• SUPPLIED ENTRIES:
________________

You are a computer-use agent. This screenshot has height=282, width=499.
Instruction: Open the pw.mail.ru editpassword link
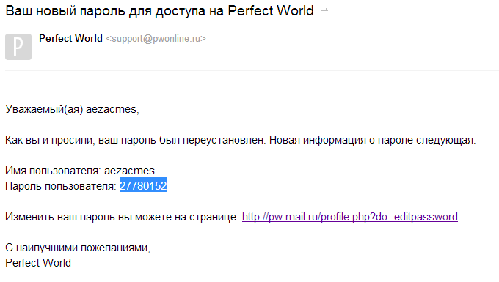pyautogui.click(x=350, y=217)
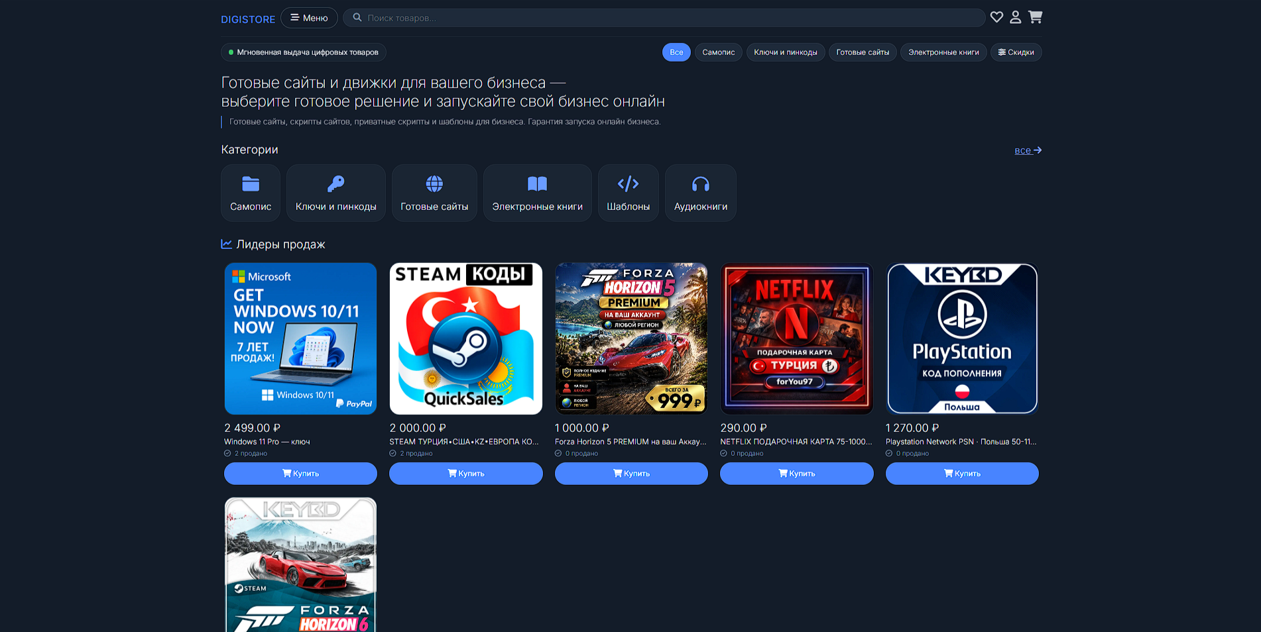Buy the Netflix gift card

[796, 473]
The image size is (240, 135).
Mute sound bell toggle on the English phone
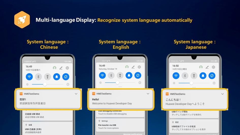click(x=129, y=75)
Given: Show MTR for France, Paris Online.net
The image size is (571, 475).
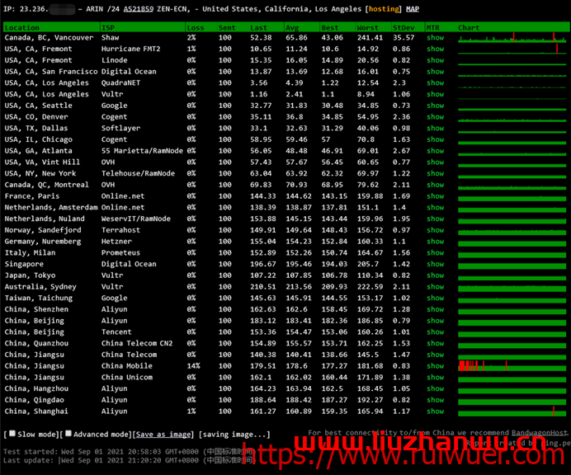Looking at the screenshot, I should 435,196.
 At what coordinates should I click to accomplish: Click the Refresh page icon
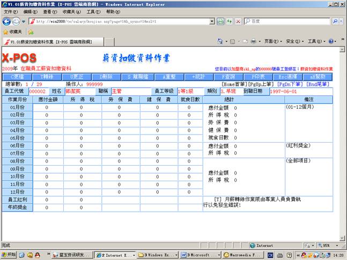coord(220,21)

________________

• DIRECTIONS FOR THIS TASK:
Reproduce every line of the records above verbatim, omitting the pictures.

• ANSWER TO THIS EXERCISE:
You are a computer-use agent. This screenshot has height=282, width=499.
Instruction: Open the pw.mail.ru editpassword link
pyautogui.click(x=350, y=217)
Buy the Netflix gift card

[796, 473]
The image size is (240, 135).
Mute sound bell toggle on the English phone
click(x=129, y=75)
Given: Show MTR for France, Paris Online.net
The image size is (571, 475).
Looking at the screenshot, I should 435,196.
 At what coordinates should I click to accomplish: Click the Refresh page icon
coord(220,21)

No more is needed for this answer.